Fraîchement de retour à Montréal, vendredi, Marx a avoué que le scénario de la séparation n’avait pas vraiment été discuté dans les dernières semaines. Il n’a toutefois pas rechigné bien longtemps, se doutant que ce moment allait arriver tôt ou tard. 

«C’est une décision qu’a prise Félix. Vous savez, à chaque fin de saison, on se pose la question à savoir si on est la bonne personne et si on a la bonne équipe pour la saison suivante. On se la pose en permanence.»

«La fin est inévitable à un moment donné et on savait que ça approchait. Ça se finit en très bons termes. Nous étions dans une bonne passe et je pense qu’il y avait moyen d’avancer encore un peu, mais Félix a pris les devants en vue de la saison suivante pour amener un peu de sang neuf et c’est très bien comme ça. Il pense qu’il lui fallait un nouveau message. Je ne suis pas inquiet pour la suite dans son cas», a révélé le Français d’origine au lendemain de l’annonce, en entrevue téléphonique avec Le Journal.

Association fructueuse 

Une chose est sûre, cette longue association a été bénéfique pour le joueur de 20 ans, qui a atteint le 17e échelon mondial sous la férule de Marx et de Frédéric Fontang, qui continuera pour sa part de travailler avec Auger-Aliassime. Depuis avril, le résident de Monaco assume tous les frais liés à sa carrière.

Si son premier titre sur le circuit de l’ATP se fait toujours attendre après six finales, dont trois en 2020, le prodige québécois a gravi les échelons à un rythme effréné au cours des dernières années après un passage remarqué au niveau junior, où il avait notamment été couronné en Grand Chelem. 

«Je suis vraiment fier de la longévité et de la confiance qu’il m’a faite toutes ces années. C’est rare sur le circuit qu’on voie cette confiance [durer] aussi longtemps. De partir du 400e rang jusqu’au top 20, ça a été une aventure incroyable et probablement que je ne revivrai jamais ça, du moins, je n’en suis pas sûr du tout», a reconnu Marx.

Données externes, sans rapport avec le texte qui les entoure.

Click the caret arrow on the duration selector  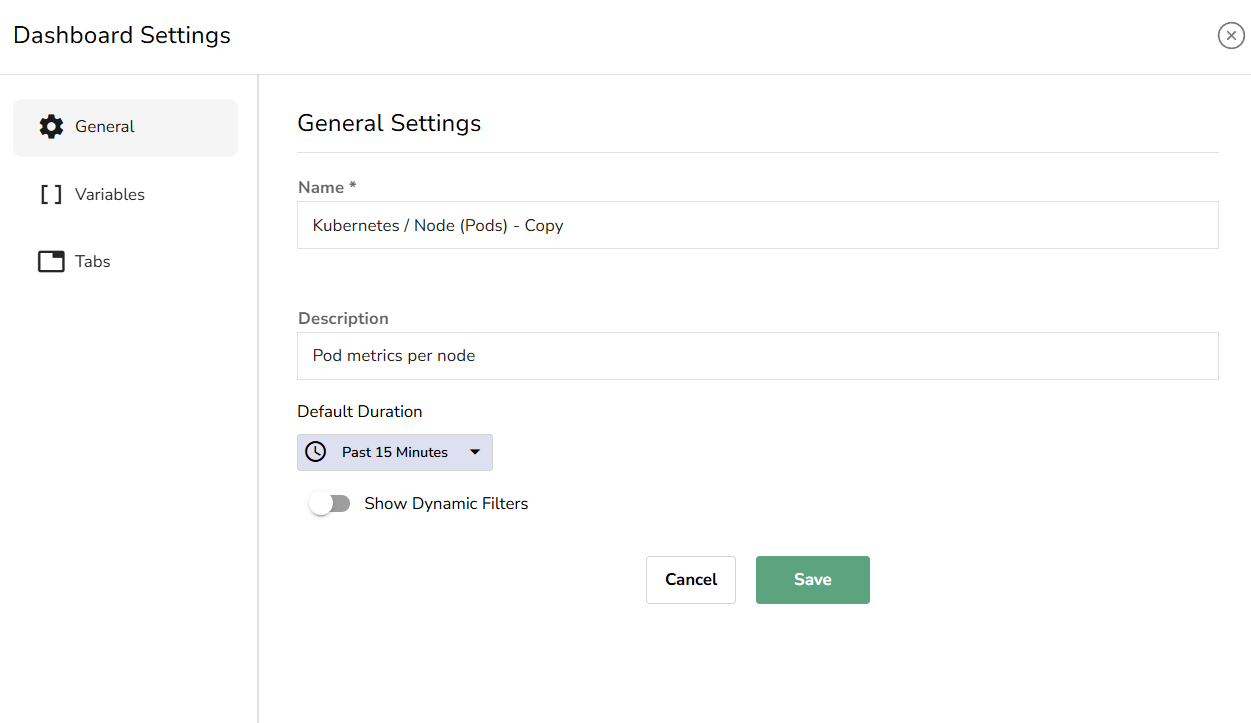[x=475, y=452]
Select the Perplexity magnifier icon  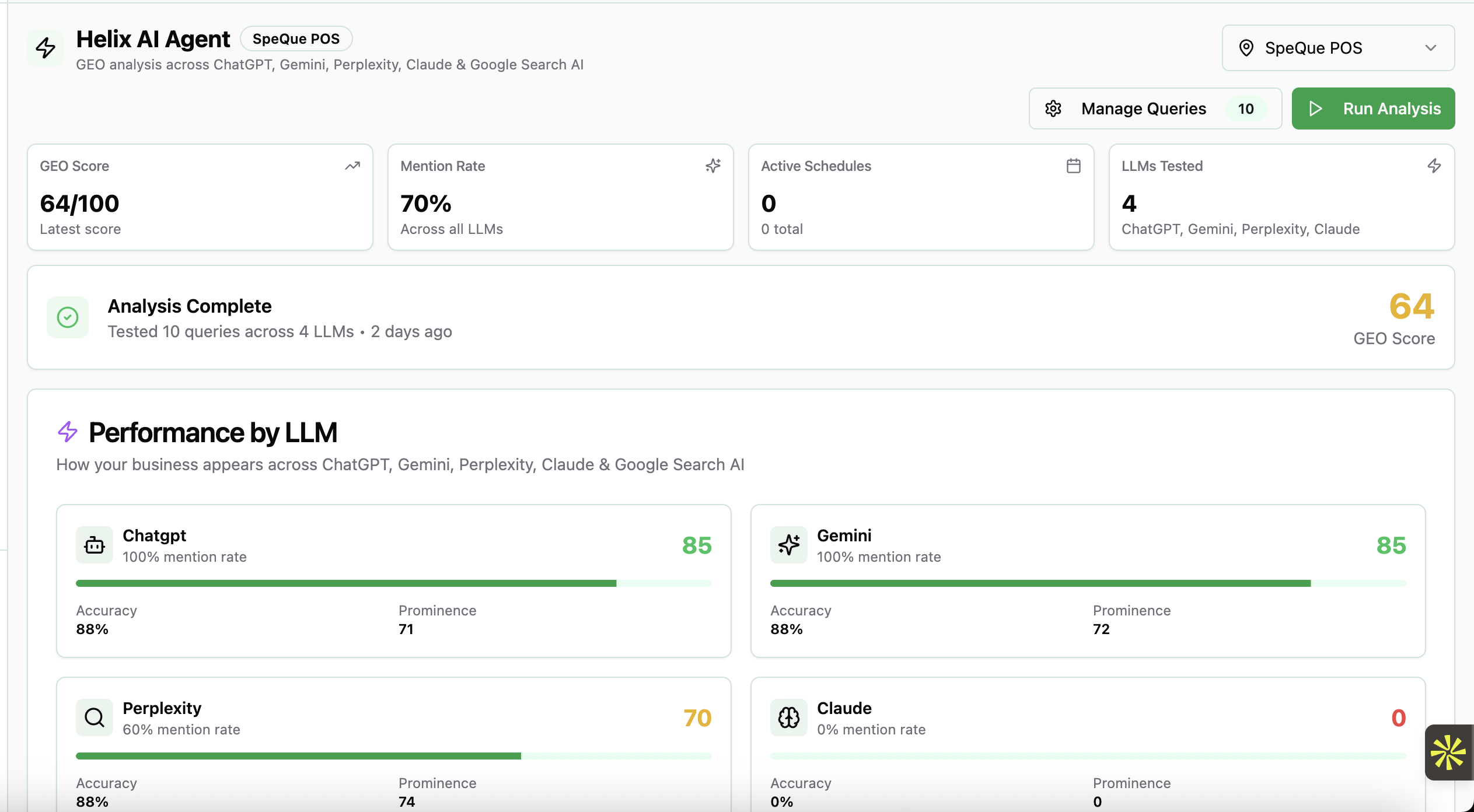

Encouragé par les succès d’Auger-Aliassime cette saison (fiche de 23-17), Marx est bien placé pour affirmer que sa progression est loin d’être terminée. En attendant de constater le tout à distance, il a dressé les aspects qui l’ont impressionné chez son ancien protégé.

«Son comportement et sa capacité de travail sont quand même très élevés. On ne peut pas faire ce qu’il a fait sans ça et sans sa capacité d’affronter des obstacles. Il est très réfléchi, on avait beaucoup de discussions. Dans son jeu, il y a sa puissance, son coup droit et il a développé une grosse première balle. Tout petit, son service n’était pas son fort, mais il est maintenant un des meilleurs serveurs au monde», a souligné l’entraîneur.

La suite

Marx est d’avis que l’équipe d’Auger-Aliassime pourra dresser une longue liste de successeurs potentiels. Rien ne presse toutefois puisque la saison tire à sa fin. Le Québécois participera au dernier tournoi officiel de l’année la semaine prochaine à Sofia, en Bulgarie. 

«À terme, je suis convaincu qu’il va embaucher quelqu’un. Il va prendre son temps pour bien choisir la personne, je suis sûr qu’il va trouver quelqu’un. Son agent va avoir beaucoup de mails!» a lâché Marx, ravi que Tennis Canada lui redonne son rôle auprès des jeunes du Centre national, à Montréal.